*Excerpt to read*:
>>>>

If Alexander is replaced in Brown’s team of close advisors, it will be a sad day indeed for one of the young Turks of New Labour.

Monday, 14 May 2007

My locally generated story-Blackpool Grand Theatre

Blackpool’s Grand Theatre is to close its doors for 5 weeks during the summer months as it undergoes £550,000 of refurbishment.

The work will see the theatre’s interior revert to its original colour of royal blue and will include the installation of wider and more comfortable seating and the fitting of a new carpet as well as the provision of more disabled facilities

The work has been planned for two years and has been financed by a cross section of organisations, including friends of the theatre, trusts, fundraising events and local businesses.

The project has been named after Mr Sam Lee who was the Chairman of the Grand Theatre Trust from 1993 until his death in 2003. The Theatre has worked closely with the Heritage Trust in choosing the designs for the new interior.

The new seats have been manufactured in Europe and the design, based on V.I.P cinema seats, will be sold to six other Frank Matcham theatres across the country.

Once finished, the Grand believes that it will become one of the most comfortable heritage theatres in the country.

The decision to shut the Theatre during the summer months reflects the changing patterns of tourism in the resort. According to Sarah Jane Wright,the theatre’s press officer , “summer shutting makes sense”

“Last years summer was poor. Most visitors were day trippers who stayed for the matinee but shunned the traditional long running features”.

The audience has become more locally based and loyal. The busiest seasons for the theatre are now the spring and autumn.

This year the re opening will mark the start of the new season which traditionally ran until late autumn but will now start in August.

The theatre, a grade II listed building was built in 1894,and was the venue for stars such as Sarah Bernhart , Lillie Langtry, Gracie Fields, Sir John Gielgud and Arthur Askey.

It was saved from demolition in 1975 by the friends of the Grand and Blackpool council and reopened its doors in 1981.This will be the first time those doors have closed since that time..

<<<<

*Data provided*:
>>>>

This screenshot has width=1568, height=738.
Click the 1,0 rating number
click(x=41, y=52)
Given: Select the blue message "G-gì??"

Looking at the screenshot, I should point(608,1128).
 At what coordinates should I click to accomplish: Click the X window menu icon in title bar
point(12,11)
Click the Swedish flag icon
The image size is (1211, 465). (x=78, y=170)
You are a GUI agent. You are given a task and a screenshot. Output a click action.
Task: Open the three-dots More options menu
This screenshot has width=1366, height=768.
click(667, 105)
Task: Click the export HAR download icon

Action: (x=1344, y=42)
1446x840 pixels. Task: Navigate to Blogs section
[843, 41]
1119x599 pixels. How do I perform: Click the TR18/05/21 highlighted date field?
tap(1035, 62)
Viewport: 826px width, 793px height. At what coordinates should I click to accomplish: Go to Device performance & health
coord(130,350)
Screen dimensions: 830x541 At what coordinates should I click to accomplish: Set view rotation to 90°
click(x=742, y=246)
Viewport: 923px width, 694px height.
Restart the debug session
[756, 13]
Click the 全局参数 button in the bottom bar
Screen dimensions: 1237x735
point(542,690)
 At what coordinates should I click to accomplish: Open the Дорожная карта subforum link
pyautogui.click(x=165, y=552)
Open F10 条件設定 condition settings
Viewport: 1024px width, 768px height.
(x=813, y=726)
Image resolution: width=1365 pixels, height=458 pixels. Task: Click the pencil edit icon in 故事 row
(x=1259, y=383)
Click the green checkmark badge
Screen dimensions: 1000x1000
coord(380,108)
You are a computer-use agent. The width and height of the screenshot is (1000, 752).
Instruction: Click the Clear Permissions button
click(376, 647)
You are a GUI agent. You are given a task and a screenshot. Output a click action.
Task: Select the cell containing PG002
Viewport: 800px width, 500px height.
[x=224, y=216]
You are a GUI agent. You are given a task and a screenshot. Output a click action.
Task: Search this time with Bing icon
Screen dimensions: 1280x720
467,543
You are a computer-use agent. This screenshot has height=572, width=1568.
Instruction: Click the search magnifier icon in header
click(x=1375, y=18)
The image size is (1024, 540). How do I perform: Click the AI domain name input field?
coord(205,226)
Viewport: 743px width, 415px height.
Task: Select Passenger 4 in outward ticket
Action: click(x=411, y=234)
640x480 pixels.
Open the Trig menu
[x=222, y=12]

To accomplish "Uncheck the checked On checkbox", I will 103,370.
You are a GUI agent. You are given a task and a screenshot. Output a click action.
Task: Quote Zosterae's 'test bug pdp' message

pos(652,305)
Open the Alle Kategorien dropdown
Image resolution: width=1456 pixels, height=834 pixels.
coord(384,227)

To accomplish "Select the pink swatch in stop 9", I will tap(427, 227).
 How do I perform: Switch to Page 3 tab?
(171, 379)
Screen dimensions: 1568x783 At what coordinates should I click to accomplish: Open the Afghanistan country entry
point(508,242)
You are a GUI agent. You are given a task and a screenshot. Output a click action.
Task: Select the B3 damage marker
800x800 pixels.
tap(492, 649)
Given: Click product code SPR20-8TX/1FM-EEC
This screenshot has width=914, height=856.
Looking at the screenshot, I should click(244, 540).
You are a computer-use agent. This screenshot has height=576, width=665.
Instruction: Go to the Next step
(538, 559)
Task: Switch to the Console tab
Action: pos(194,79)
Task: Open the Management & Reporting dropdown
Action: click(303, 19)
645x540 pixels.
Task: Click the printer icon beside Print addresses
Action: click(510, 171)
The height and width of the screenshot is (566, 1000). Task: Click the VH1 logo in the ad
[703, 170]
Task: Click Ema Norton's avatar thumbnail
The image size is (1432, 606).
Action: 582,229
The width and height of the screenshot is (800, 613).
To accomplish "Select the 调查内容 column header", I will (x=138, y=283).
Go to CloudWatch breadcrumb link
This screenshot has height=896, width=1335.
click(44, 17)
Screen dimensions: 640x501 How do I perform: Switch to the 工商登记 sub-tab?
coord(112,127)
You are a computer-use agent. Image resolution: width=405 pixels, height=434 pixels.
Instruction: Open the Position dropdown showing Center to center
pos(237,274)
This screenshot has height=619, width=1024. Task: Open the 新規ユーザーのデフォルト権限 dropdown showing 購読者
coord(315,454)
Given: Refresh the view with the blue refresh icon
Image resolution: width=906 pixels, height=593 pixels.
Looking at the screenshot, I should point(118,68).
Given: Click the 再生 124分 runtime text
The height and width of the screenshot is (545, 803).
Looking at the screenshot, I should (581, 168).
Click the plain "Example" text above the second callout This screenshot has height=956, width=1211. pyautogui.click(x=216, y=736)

<<<<

*Task requirements*:
a – Duplicate the portion of the Grand Theatre text starting with "The theatre, a" and going on through "since that time..".
b – Answer these questions using the Grand Theatre text:
(i) How much is the refurbishment costing?
(ii) Who was Chairman of the Grand Theatre Trust from 1993 until 2003?
(iii) In what year was the theatre built?
c – For each statement, state whether it agrees with the Grand Theatre text, answering yes or no and quoting the deciding words:
(i) The theatre will close for five weeks during the summer.
(ii) Summer is now the busiest season for the theatre.
(iii) The theatre reopened in 1981.
The data form a separate body of material from the Grand Theatre text.

*Answers per task*:
a –
The theatre, a grade II listed building was built in 1894,and was the venue for stars such as Sarah Bernhart , Lillie Langtry, Gracie Fields, Sir John Gielgud and Arthur Askey.

It was saved from demolition in 1975 by the friends of the Grand and Blackpool council and reopened its doors in 1981.This will be the first time those doors have closed since that time..

b –
(i) £550,000
(ii) Mr Sam Lee
(iii) 1894

c –
(i) Yes: "is to close its doors for 5 weeks during the summer months"
(ii) No: "The busiest seasons for the theatre are now the spring and autumn."
(iii) Yes: "reopened its doors in 1981"